Luis Sepulveda : Dernières nouvelles du Sud
Publié le 11/04/2012 à 13:40, mis à jour le 11/04/2012 à 18:33
Chronique d’un voyage avec le photographe Daniel Mordzinski.
Nous sommes partis un jour vers le sud du monde pour voir ce qu’on allait y trouver.» Force est de constater, 3 500 kilomètres plus tard, que l’écrivain chilien Luis Sepulveda et le photographe argentin Daniel Mordzinski ont au moins trouvé leur bonheur. En 1996, les deux amis décident d’entreprendre une virée au sud du 42e parallèle, sans bagage superflu, mais avec une devise patagonne vissée en tête: «Se hâter est le plus sûr moyen de ne pas arriver.» Plus tortues que lièvres, l’auteur du Vieux qui lisait des romans d’amouret son «socio», son associé, comme il l’appelle, se sont arrêtés au gré des rencontres imprévues tout au long de cette route infinie, sous un ciel où «les nuages sont à portée de main».

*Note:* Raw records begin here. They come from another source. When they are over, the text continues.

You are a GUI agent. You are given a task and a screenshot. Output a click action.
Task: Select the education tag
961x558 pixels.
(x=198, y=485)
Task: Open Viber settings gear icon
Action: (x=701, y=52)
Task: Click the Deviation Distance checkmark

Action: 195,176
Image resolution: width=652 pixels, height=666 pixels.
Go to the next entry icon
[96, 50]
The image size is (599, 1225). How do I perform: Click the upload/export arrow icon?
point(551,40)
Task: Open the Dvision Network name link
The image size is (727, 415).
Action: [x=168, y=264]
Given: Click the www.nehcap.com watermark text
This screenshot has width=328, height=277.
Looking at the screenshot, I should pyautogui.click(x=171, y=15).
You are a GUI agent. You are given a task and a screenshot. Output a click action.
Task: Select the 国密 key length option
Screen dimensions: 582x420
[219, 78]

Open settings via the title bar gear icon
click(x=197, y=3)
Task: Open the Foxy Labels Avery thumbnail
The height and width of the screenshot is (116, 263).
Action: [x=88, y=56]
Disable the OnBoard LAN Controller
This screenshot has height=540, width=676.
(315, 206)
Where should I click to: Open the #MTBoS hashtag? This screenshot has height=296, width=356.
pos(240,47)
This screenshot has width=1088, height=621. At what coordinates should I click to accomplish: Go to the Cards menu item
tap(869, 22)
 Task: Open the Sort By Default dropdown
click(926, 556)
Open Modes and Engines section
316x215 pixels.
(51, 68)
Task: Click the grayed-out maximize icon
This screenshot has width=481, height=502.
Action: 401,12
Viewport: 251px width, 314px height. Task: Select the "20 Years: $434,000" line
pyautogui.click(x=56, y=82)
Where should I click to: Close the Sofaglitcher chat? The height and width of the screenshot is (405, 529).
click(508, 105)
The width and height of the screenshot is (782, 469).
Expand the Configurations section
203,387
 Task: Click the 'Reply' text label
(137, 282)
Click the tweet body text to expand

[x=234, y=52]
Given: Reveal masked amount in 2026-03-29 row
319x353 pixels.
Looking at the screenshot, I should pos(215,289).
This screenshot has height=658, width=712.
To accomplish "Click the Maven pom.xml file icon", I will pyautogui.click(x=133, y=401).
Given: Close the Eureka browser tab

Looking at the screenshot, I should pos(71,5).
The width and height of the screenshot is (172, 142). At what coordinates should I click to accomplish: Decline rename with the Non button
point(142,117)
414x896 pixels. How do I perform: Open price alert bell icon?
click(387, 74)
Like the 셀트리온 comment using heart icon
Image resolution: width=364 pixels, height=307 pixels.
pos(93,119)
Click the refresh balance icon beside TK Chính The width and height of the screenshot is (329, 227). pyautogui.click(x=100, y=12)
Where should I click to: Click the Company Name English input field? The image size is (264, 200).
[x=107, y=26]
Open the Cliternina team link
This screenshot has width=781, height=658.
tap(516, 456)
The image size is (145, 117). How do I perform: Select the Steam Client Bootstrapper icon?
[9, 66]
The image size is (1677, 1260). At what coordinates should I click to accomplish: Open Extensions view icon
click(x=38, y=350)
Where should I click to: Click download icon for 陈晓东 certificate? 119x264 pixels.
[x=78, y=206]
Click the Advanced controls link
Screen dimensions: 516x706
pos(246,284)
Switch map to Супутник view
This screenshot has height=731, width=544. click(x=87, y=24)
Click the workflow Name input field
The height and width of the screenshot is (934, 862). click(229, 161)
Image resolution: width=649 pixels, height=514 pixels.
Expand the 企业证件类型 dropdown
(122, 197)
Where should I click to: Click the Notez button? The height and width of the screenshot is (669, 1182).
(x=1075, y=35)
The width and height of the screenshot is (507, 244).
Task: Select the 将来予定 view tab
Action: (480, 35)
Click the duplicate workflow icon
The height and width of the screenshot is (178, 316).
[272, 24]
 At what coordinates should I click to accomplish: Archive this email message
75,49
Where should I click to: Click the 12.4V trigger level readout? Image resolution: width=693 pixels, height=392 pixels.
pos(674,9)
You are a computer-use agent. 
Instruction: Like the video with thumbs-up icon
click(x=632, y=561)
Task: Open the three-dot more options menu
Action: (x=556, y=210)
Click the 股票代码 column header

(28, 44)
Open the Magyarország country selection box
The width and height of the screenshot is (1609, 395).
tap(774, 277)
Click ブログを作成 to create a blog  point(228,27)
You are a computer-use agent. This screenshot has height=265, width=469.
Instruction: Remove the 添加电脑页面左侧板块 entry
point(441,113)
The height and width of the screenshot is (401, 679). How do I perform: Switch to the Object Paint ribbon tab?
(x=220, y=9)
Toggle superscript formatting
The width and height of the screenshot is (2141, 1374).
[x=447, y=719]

Au commencement, il y avait l’idée d’un livre qui les changerait des éternels reportages qu’ils faisaient ensemble pour le compte de revues diverses. D’où cette philosophie de partir sans idée précise, à l’inverse du reporter qui va chercher ce qu’on lui demande. À l’arrivée, il y a Dernières nouvelles du Sud, le roman d’une région disparue et d’une époque révolue, «un recueil de nouvelles posthumes», conclut Sepulveda, qui l’a finalement écrit quinze ans après avoir voyagé. Le temps a donné de la valeur aux souvenirs. L’Argentine a bien changé depuis quinze ans, jusqu’en Patagonie, paraît-il. La plupart des personnes croisées par les deux hommes étaient âgées et ne sont plus aujourd’hui. Reste leur présence dans ces textes.
Panache et mordant
Luis Sepulveda, conteur embusqué derrière le voyageur, restitue, pour chacun, toute une vie en Patagonie, au fil de chapitres qui se lisent comme des nouvelles. Ses portraits disent la singularité de cette terre, colonisée depuis des lustres, mais étonnamment fière. Les auteurs ont su en saisir le sel. Le lecteur croise dans ce recueil l’homme qui se dit être l’arrière-arrière-petit-fils de Davy Crockett ; la délicate Dona Delia Rivera de Cossio, presque centenaire, dans son jardin couvert de roses, là où souffle un vent à décorner les bœufs ; l’équipe de mécanos désœuvrés de la ligne du Patagonia Express, réquisitionnée pour les besoins du tourisme au mépris des autochtones ; ou encore un luthier récupérant le bois rare laissé sur le chantier abandonné du vieil express pour fabriquer les violons que lui commande l’Orchestre symphonique de Berlin.
Sepulveda raconte leur histoire avec le panache qui leur est dû. Il sait aussi se faire mordant envers les gêneurs, les profiteurs et les milliardaires qui rachètent des centaines d’hectares sur cette immense terre sauvage. Les photographies de Mordzinski viennent ponctuer ses propos. Ce livre valait bien quinze années d’attente.
«Dernières nouvelles du Sud» de Luis Sepulveda et Daniel Mordzinski, traduit de l’espagnol (Chili) par Bertille Hausberg, Métailié, 190 p., 20 €.